4) Along with this, we have a function of the human body to regulate how our blood vessels work. Blood vessels can constrict and can expand depending on how much blood is needed in a particular organ. Blood carries white blood cells, red blood cells, basically everything you need to live and fight off disease, and it is *warm (*and blood cools itself when it flows through the skin to allow heat to dissipate). In certain conditions, such as eating, blood vessels supplying the skin will constrict in order to ensure more blood is sent to the gut to provide energy for digestion of food. In an infection, blood vessels keep more blood around the “vital” organs (heart, brain, lungs, etc) because these organs are a necessity for the body to function. This further increases core body temperature.
5) So now you have blood concentrated in the core organs internally and chemicals causing your thermostat to raise the temperature. The difference between the temperature between the internal organs and outermost organs (skin) is greater.
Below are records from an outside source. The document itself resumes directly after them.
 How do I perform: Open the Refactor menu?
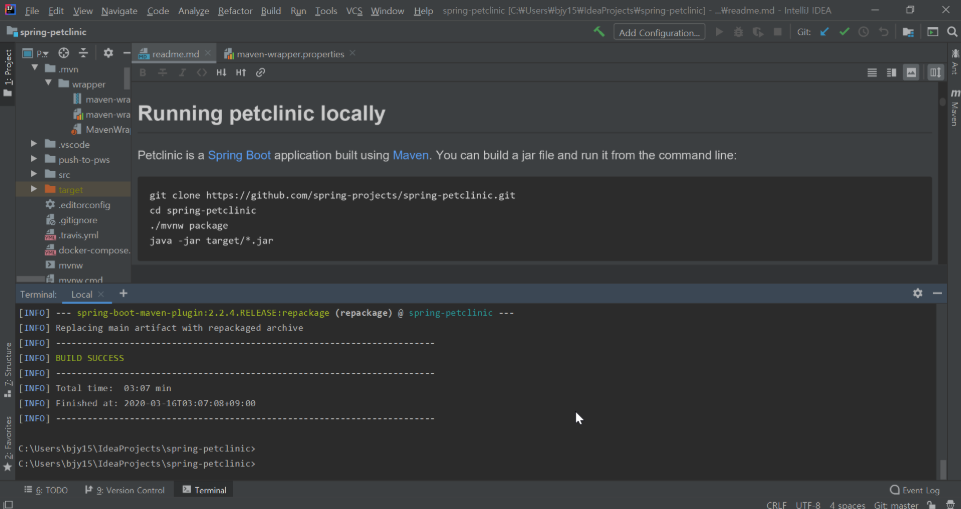[x=235, y=11]
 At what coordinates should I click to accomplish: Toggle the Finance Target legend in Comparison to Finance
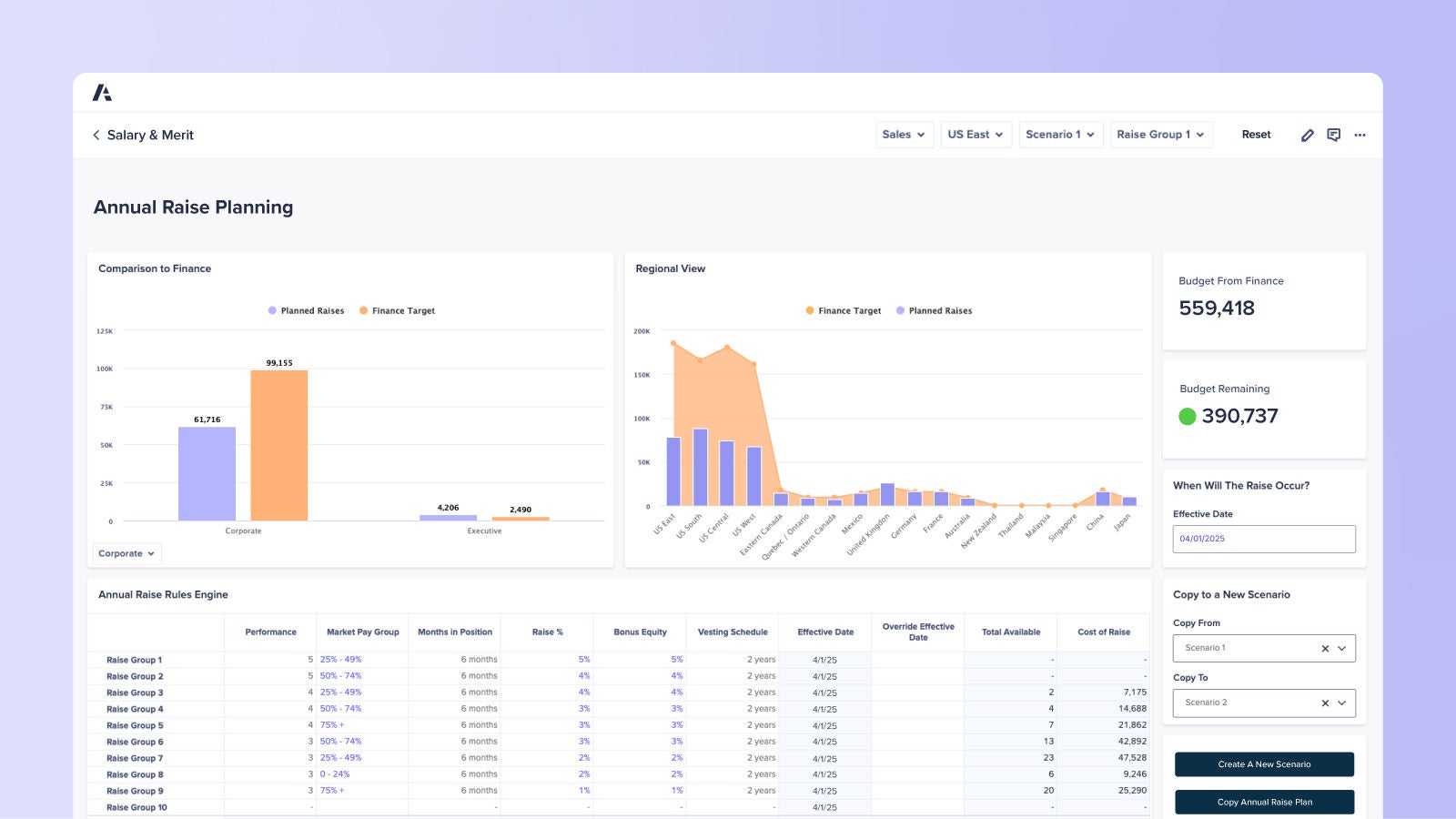point(398,310)
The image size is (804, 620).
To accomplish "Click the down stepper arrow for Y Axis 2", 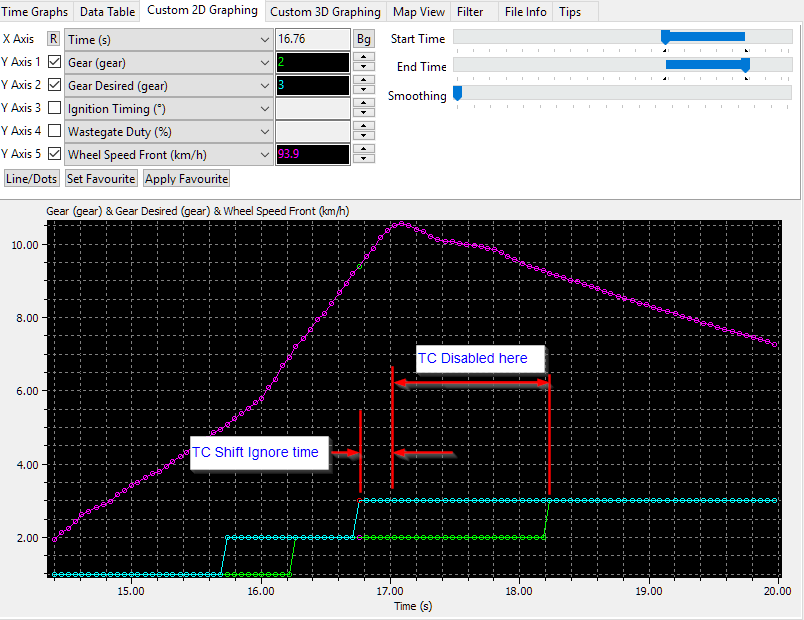I will pyautogui.click(x=365, y=91).
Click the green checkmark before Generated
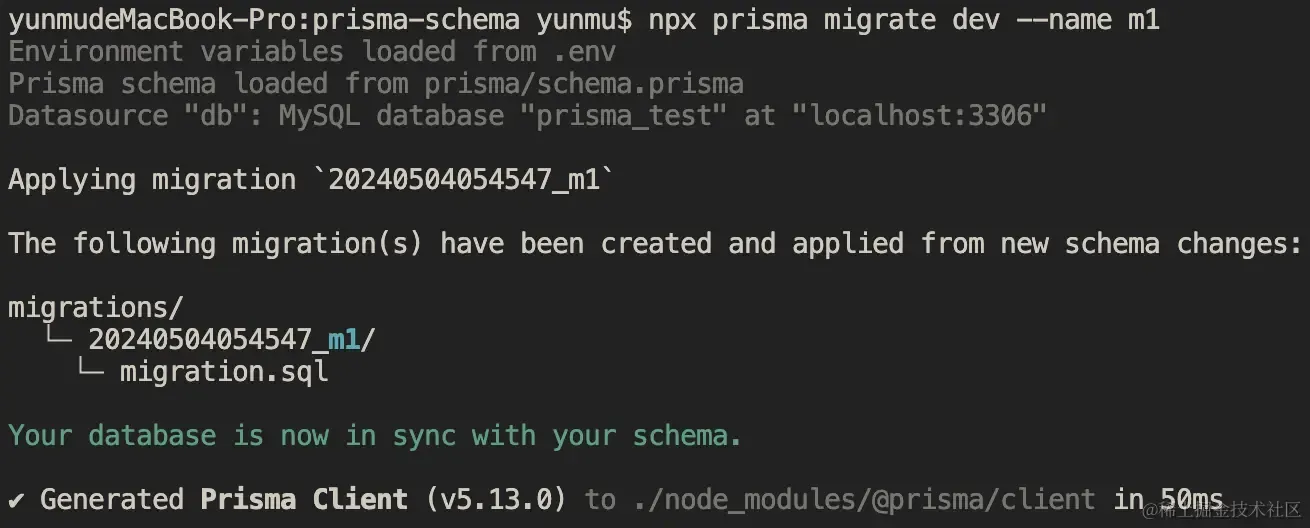Screen dimensions: 1310x528 click(17, 499)
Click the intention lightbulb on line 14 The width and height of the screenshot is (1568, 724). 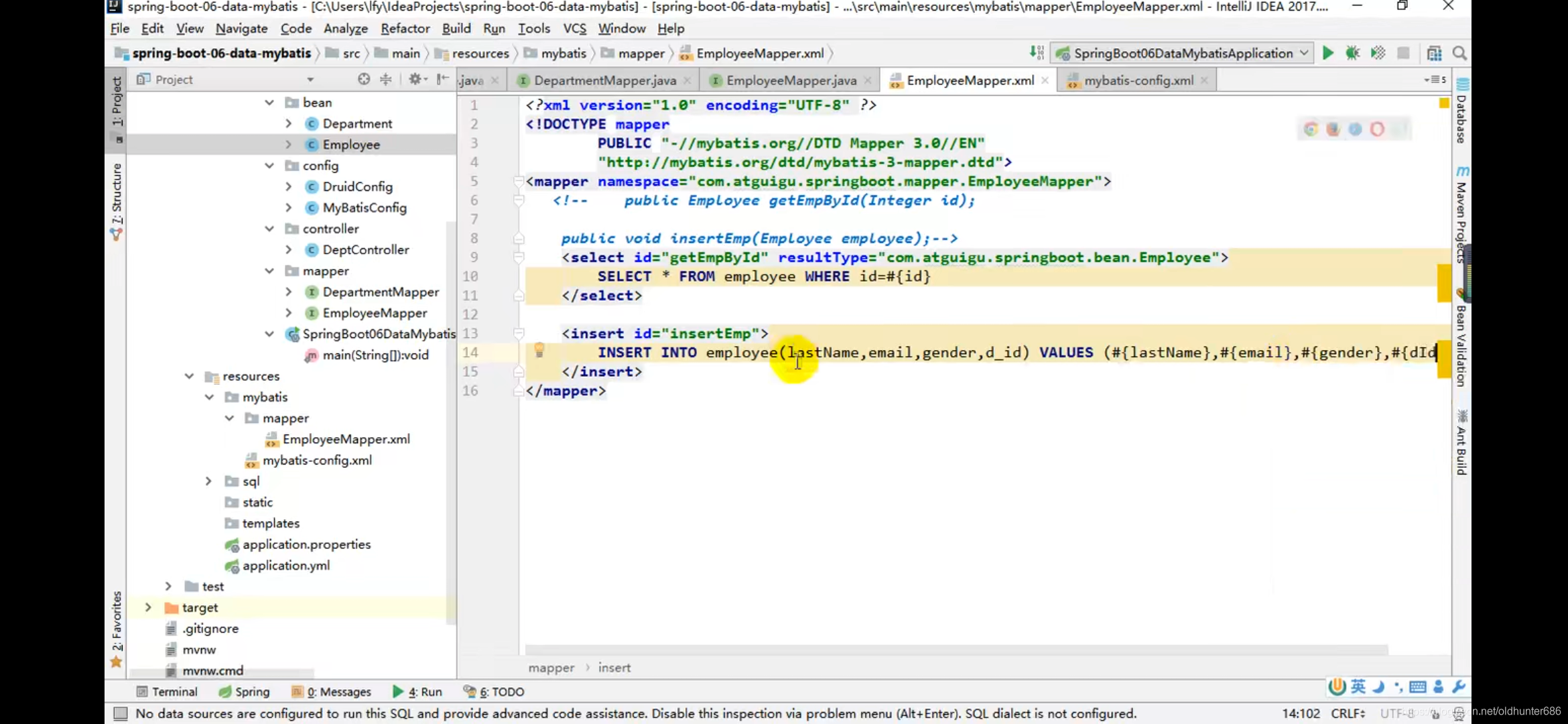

This difference is what causes the feeling of “cold” as sensory receptors on and around the skin and other outer organs send signals to the brain via a spinal cord nerve tract called the “spinothalamic tract” that the difference between the environment and internal temperatures is greater. Think about when you go from inside your house in winter versus in summer. In winter, the outside temperature is lower than your internal temperature, thus you feel “cold”. Where as in summer, the outside temperature can be greater than the inner temperature, so you feel hot.
This difference is what is the cause of shivering. Shivering is one of the body’s mechanisms to raise it’s temperature via muscle activity. As muscles work they use energy from glycogen and other substances derived from the food we eat. This energy usage is not 100% efficient, and the un-used energy is given off as heat (Newton’s law of thermodynamics). This is the body’s way of attempting to heat the outer organs, as the skeletal musculature is closely attached to the skin via the subcutaneous tissue and fascia and shivering lets heat to flow out to the outer portion. Think about it. When was the last time you felt cold and then felt your liver or spleen or pancreas shaking inside you trying to stay warm? they don’t.
6) Weakness and tiredness are also related to these mechanisms. When those chemicals (cytokines, Interleukins, interferons) are released, some of them cause weakness and tiredness as well. This has a very good purpose: when fighting an infection, the body wants you to use all your resources to overcome this infection as fast as possible. Weakness is there to ensure you do not do something dumb, like a boxing match or run a marathon, while fighting the infection. Body doesnt want to share resources for unnecessary activities. Tiredness is to promote sleep. During sleep, your body releases more chemicals (complement system, etc) to fight infection. basically your immune system is MORE active while you are asleep than when you’re awake. Basically the body wants you to be in bed and asleep so it doesn’t have to divert energy towards frivolous junk activities while it is busy slaughtering foreign pathogens.
You don’t feel temperature itself so much as you feel change in temperature.
You feel cold in cold weather because the air is constantly sucking your body heat out of your relatively hot body. In weather around 75 F° or so (I don’t remember the actual temperature), the heat you’re losing is the same as the heat you’re generating, so you barely feel temperature at all.
When you have a fever, however, your body is much hotter. This means you have more heat to dump into the surrounding air, so you’ll feel colder than you normally would in the same air.